Wells Fargo & Co. will pay more than $6.5 million to settle civil charges alleging it sold complex mortgage-backed instruments to municipalities and non-profits during the financial crisis without fully disclosing the risks.
The case marks the latest effort by the Securities and Exchange Commission to hold banks accountable for their actions during the crisis.
The SEC said that Wells Fargo's brokerage unit based in Minneapolis agreed to settle the case without admitting or denying the charges. It will pay a $6.5 million penalty, plus $65,000 in disgorgement and more than $16,000 in prejudgment interest.
The money will go into a fair fund to help harmed investors.
In addition to charging the company, the SEC also charged a former Wells Fargo vice president, Shawn Patrick McMurtry, 42, for his role in selling the products. He settled the charges without admitting or denying them. He will pay a $25,000 penalty and will also be suspended from the industry for six months.
"These issues occurred more than five years ago and pertain to a part of the firm that was completely revamped after the merger with Wachovia. We are pleased to put this matter behind us," said Wells Fargo spokeswoman Elise Wilkinson.

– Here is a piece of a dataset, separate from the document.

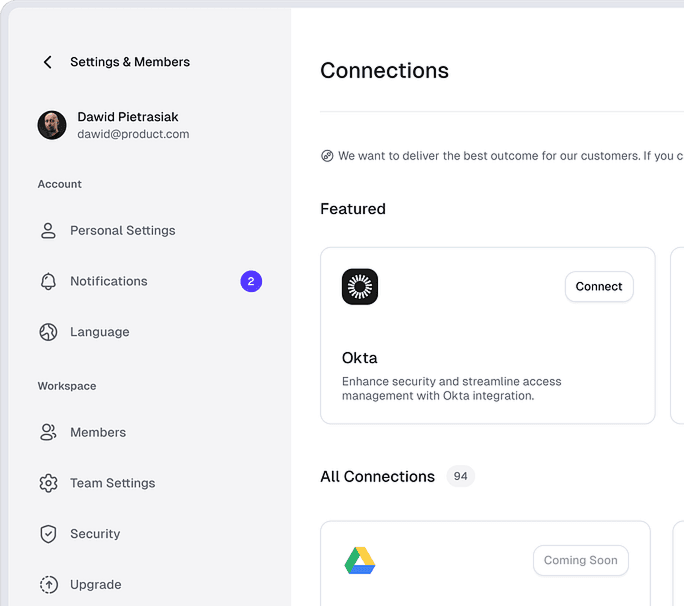This screenshot has width=684, height=606.
Task: Connect the Okta integration
Action: pos(599,287)
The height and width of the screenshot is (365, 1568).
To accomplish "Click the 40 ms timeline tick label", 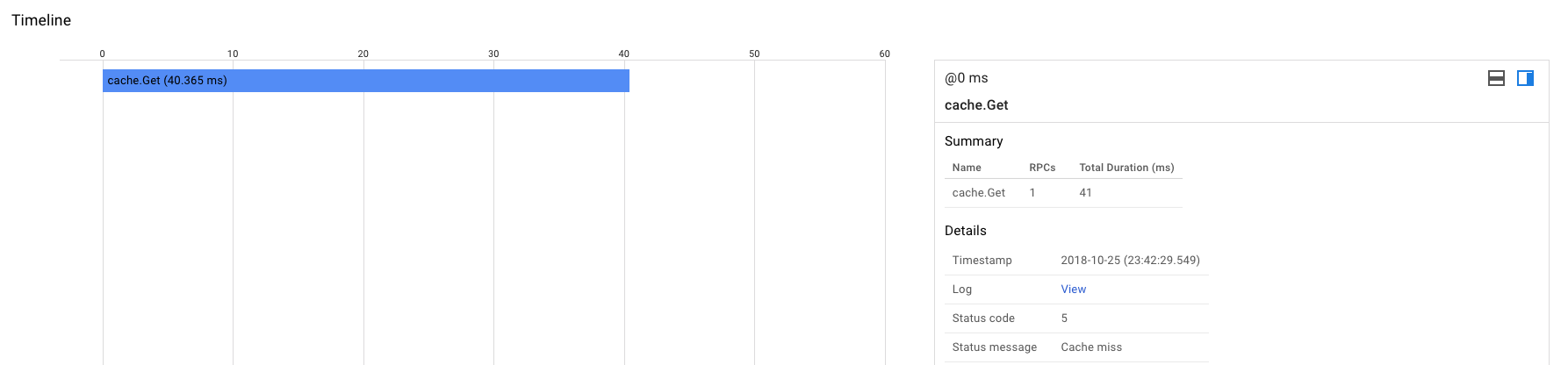I will click(x=623, y=54).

The SEC alleged in its administrative filing that from January to August 2007, Wells Fargo sold customers asset-backed commercial paper that was structured with risky mortgage-related securities including collateralized debt obligations.
The investors later suffered "substantial losses" after the mortgage-backed complex products defaulted.

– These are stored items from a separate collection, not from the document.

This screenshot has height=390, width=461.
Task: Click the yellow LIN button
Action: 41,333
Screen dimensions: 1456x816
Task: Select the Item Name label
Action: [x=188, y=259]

In selling these risky products to municipalities and non-profits, the SEC said Wells Fargo "relied almost exclusively on the credit-ratings of these products" and did not properly review the private placement documentation to better understand the risks.
Credit-rating agencies such as Standard & Poor's and Moody's have since been blamed by critics for helping to fuel the 2007-2009 financial crisis by giving overly rosy ratings to complex products tied to subprime mortgages that later soured.

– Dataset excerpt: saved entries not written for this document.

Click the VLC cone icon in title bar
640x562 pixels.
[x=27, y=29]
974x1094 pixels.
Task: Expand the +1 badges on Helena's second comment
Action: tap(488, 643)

The agency said that "multiple registered representatives" at Wells Fargo, including McMurtry, exercised discretionary authority to purchase asset-backed commercial paper on customers' behalf.
The SEC said that McMurtry purchased products tied to mortgage-backed securities for one customer even though the customer had sought to avoid exposure to the housing market and state law also prohibited municipalities from having exposure to high-risk mortgage-backed instruments.
The SEC's case was brought by the agency's enforcement unit that specializes in municipal securities and public pensions.
"Broker-dealers must do their homework before recommending complex investments to their customers," said the unit's chief Elaine Greenberg.
"Municipalities and other non-profit institutions were harmed because Wells Fargo abdicated its fundamental responsibility as a broker to have a reasonable basis for its investment recommendations to customers," she added.